Bevacizumab (BV) has an inhibitory effect on tumor growth including lung adenocarcinoma. However, its efficacy is greatly affected by drug resistance. Astragaloside IV (AST-IV) is effective in combination with other drugs is effective to treat cancer. This study aimed to investigate the effect of AST-IV on enhancing the sensibility of lung adenocarcinoma cells to BV. A549 cells were treated by different concentrations of BV and AST-IV. Cell viability, cell cycle, and apoptosis were detected by thiazolyl blue tetrazolium bromide (MTT) and flow cytometry, respectively. Quantitative reverse transcription-polymerase chain reaction (qRT-PCR) and western blotting were performed to detect the expression levels of autophagy- and apoptosis-related proteins, protein kinase B (AKT), and mammalian target of rapamycin (mTOR). The results showed that BV or AST-IV could inhibit the viability and promote the apoptosis of A549 cells in a concentration-dependent manner. Moreover, BV or AST-IV inhibited Bcl-2 expression and increased the expressions of Bax and Cleaved caspase-3, and promoted apoptosis. BV and AST-IV in combination acted synergistically on viability and apoptosis of A549 cells.
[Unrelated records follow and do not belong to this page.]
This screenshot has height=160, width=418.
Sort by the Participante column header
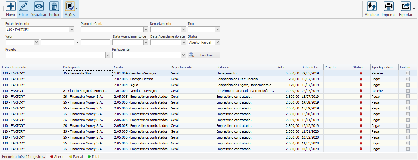(87, 67)
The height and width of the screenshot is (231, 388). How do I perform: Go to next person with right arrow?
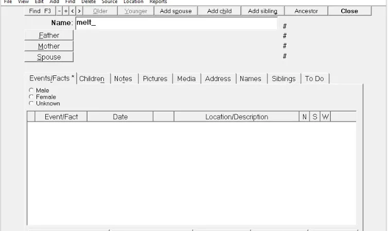click(79, 11)
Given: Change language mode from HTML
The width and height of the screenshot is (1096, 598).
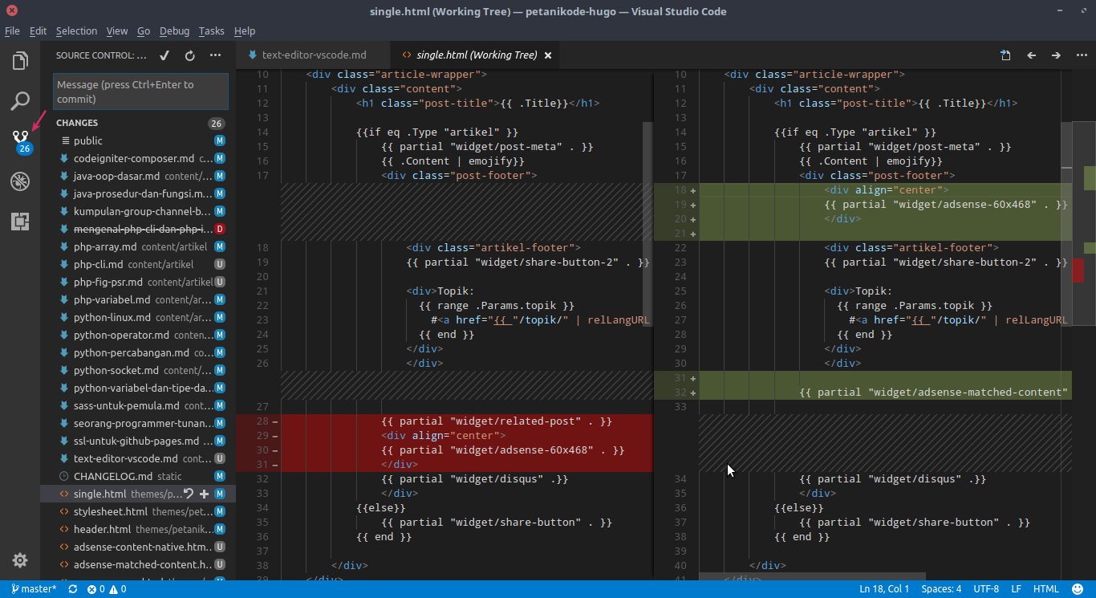Looking at the screenshot, I should click(x=1045, y=588).
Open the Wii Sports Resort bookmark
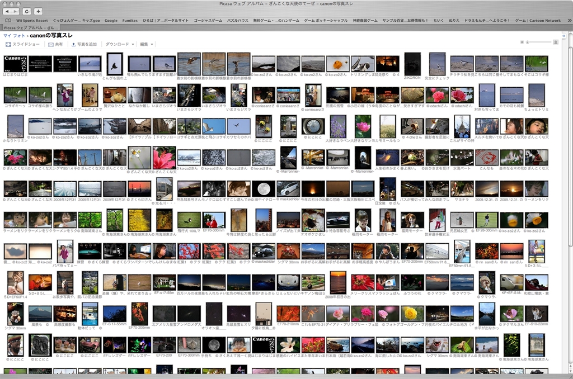Image resolution: width=573 pixels, height=379 pixels. (32, 21)
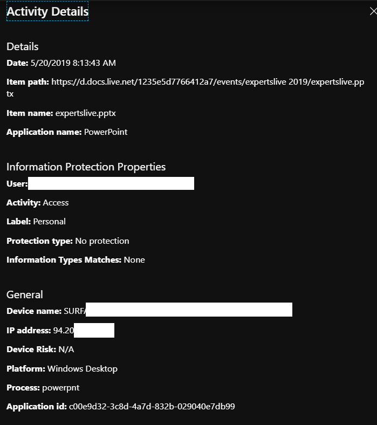Select the Protection type No protection text
The height and width of the screenshot is (425, 377).
(x=102, y=241)
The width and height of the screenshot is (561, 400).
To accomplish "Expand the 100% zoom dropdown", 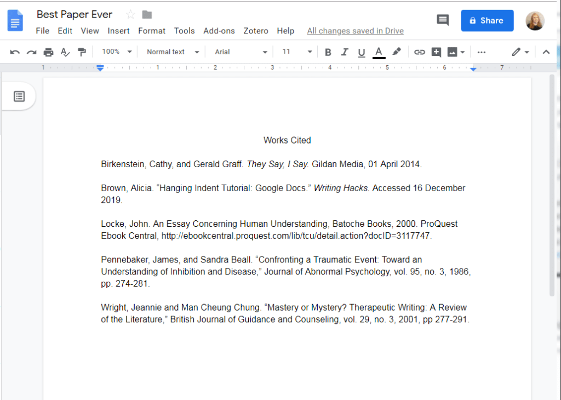I will tap(117, 52).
However, BV alone down-regulated P62 expression, LC3I/LC3II level, the number of cells arrested at S phase and the phosphorylation levels of AKT and mTOR, but upregulated the number of cells arrested at G0/G1 phase and Beclin1 expression, whereas AST-IV alone could reverse the effect of BV on autophagy-related proteins, the phosphorylation levels of AKT and mTOR. This paper demonstrates that AST-IV enhances the effect of BV on inhibiting proliferation and promoting apoptosis of lung adenocarcinoma cells through inhibiting autophagy pathway.

Automated summary

The combination of AST-IV and BV synergistically affects the viability and apoptosis of lung adenocarcinoma cells, with AST-IV enhancing the inhibitory and apoptotic effects of BV by inhibiting the autophagy pathway.